このレビューはネタバレを含みます
サイケデリックでグロテスクな不条理地獄巡り映画。
監督誰か知らずに観たが、ドラッグでラリってるシーンの演出ややたらエログロな映像が特徴的で後で調べたらブランドン・クローネンバーグで納得。
前作の『ポゼッサー』よりは好みだったけど、映画としての軸が弱く感じ行き当たりばったりな展開で中だるみしていた印象。
クローンが出てきた時点で「これきっと本人とクローン入れ替わってるじゃん〜。そして結局入れ替わったのかどうか分からないまま終わるやつじゃん〜」というこっちの予感を作中でも言ってくれる優しさ。
その後もしつこく主人公のクローン(だか本人だか)が何体か出てくる「はい考察してね」感が鬱陶しい。
いまいちこのクローン云々の設定にノレなかったというか飲み込めなかった時点で最後まで悪い意味で居心地悪かったのよね観てて。
「島の中で人を殺してしまったら処刑されるけど、お金払えばクローンを身代わりに出来るよ。
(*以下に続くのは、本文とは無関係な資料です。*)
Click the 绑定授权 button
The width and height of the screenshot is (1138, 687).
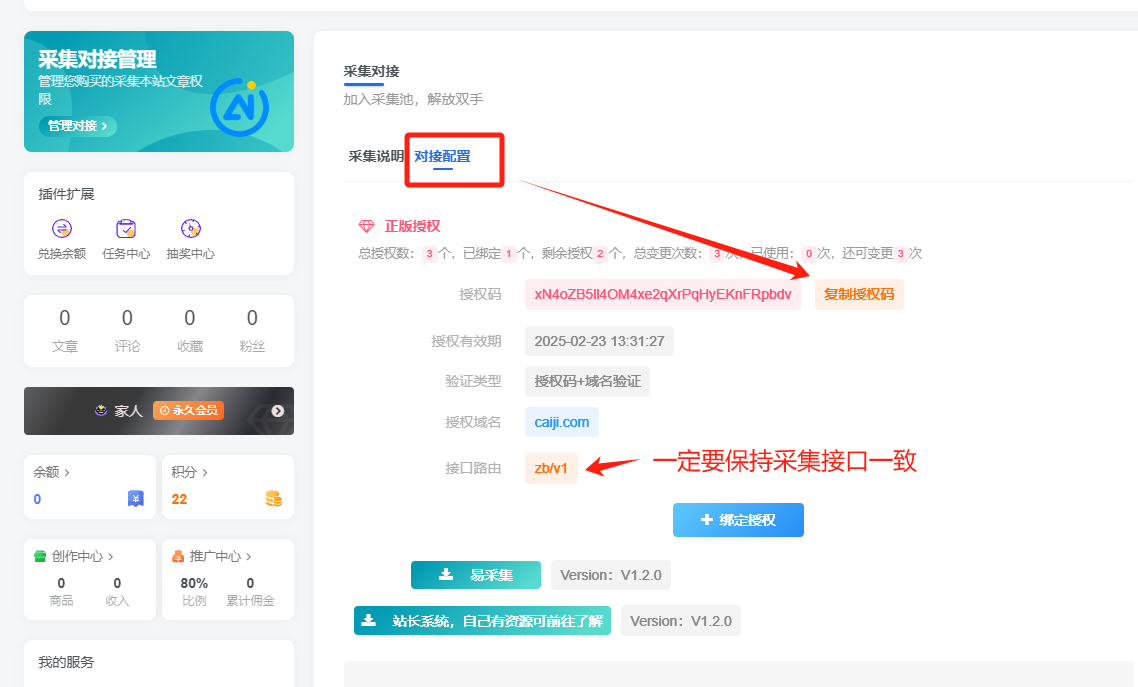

クローンが処刑されてるとこは客席で見ててね」っていう設定が意味不明というか因果関係が繋がっていないというか、「被害者遺族は手にかけてるのがクローンって事知ってるの?」「わざわざクローンの処刑見せられるのは罪の意識を味わわせるため?」「金を払えば好き勝手出来る富裕層と、島の警察とのパワーバランスがよく分からん」とアレコレ考えてしまって、その辺感じさせないテンションというかエネルギーがあれば気にならなかったんだろうけど。
とはいえ、クローン生成のシーンのフェティッシュさや、悪趣味さとスタイリッシュさのバランス、サイケなシーンが妙に長かったり一瞬映る死体のグロテスクさだったり、監督のこだわりというか執着を感じる面白い作品だった。